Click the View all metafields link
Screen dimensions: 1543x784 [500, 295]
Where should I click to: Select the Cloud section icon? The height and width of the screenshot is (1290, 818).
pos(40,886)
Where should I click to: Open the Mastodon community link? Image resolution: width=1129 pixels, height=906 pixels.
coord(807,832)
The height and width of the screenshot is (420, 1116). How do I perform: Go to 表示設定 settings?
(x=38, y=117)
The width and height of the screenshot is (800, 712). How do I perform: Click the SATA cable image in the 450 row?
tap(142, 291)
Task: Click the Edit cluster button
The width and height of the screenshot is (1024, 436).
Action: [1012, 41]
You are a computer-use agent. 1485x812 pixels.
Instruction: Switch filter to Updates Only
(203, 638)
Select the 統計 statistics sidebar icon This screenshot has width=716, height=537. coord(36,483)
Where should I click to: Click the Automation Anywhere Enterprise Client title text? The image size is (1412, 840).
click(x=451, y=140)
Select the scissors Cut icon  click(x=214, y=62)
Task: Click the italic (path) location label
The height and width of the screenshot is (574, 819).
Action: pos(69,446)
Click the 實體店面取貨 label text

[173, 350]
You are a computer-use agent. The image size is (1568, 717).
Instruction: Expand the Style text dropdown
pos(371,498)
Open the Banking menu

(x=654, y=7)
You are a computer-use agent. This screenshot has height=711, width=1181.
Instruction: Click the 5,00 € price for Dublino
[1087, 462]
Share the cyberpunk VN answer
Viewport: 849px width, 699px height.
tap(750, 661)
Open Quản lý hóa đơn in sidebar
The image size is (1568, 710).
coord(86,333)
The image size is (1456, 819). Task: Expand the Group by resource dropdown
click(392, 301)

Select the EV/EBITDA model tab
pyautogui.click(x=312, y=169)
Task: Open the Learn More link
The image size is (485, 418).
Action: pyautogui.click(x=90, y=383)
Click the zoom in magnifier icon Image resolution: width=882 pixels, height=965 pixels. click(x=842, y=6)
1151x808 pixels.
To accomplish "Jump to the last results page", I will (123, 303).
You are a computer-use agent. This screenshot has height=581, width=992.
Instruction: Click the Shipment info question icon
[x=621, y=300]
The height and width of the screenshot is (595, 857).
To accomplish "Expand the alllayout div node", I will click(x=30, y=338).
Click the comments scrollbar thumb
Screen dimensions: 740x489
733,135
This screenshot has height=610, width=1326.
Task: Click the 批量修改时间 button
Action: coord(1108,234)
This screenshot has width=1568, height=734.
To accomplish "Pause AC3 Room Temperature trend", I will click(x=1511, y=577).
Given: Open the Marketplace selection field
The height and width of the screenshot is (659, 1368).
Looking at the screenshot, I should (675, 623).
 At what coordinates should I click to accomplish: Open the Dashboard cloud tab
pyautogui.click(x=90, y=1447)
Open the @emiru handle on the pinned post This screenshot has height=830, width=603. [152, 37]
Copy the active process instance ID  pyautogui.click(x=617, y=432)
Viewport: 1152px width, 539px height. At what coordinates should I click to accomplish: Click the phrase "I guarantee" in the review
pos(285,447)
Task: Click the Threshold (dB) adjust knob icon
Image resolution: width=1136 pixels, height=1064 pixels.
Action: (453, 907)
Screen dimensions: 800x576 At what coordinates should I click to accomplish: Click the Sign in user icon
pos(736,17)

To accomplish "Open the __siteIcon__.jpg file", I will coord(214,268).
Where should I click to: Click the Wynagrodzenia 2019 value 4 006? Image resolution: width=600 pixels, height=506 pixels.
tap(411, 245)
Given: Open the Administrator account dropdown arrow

·····

TRY IT -
Wherever a line in the data above holds "sidebar", copy that line.

SOLUTION -
Select the 統計 statistics sidebar icon This screenshot has width=716, height=537. coord(36,483)
Open Quản lý hóa đơn in sidebar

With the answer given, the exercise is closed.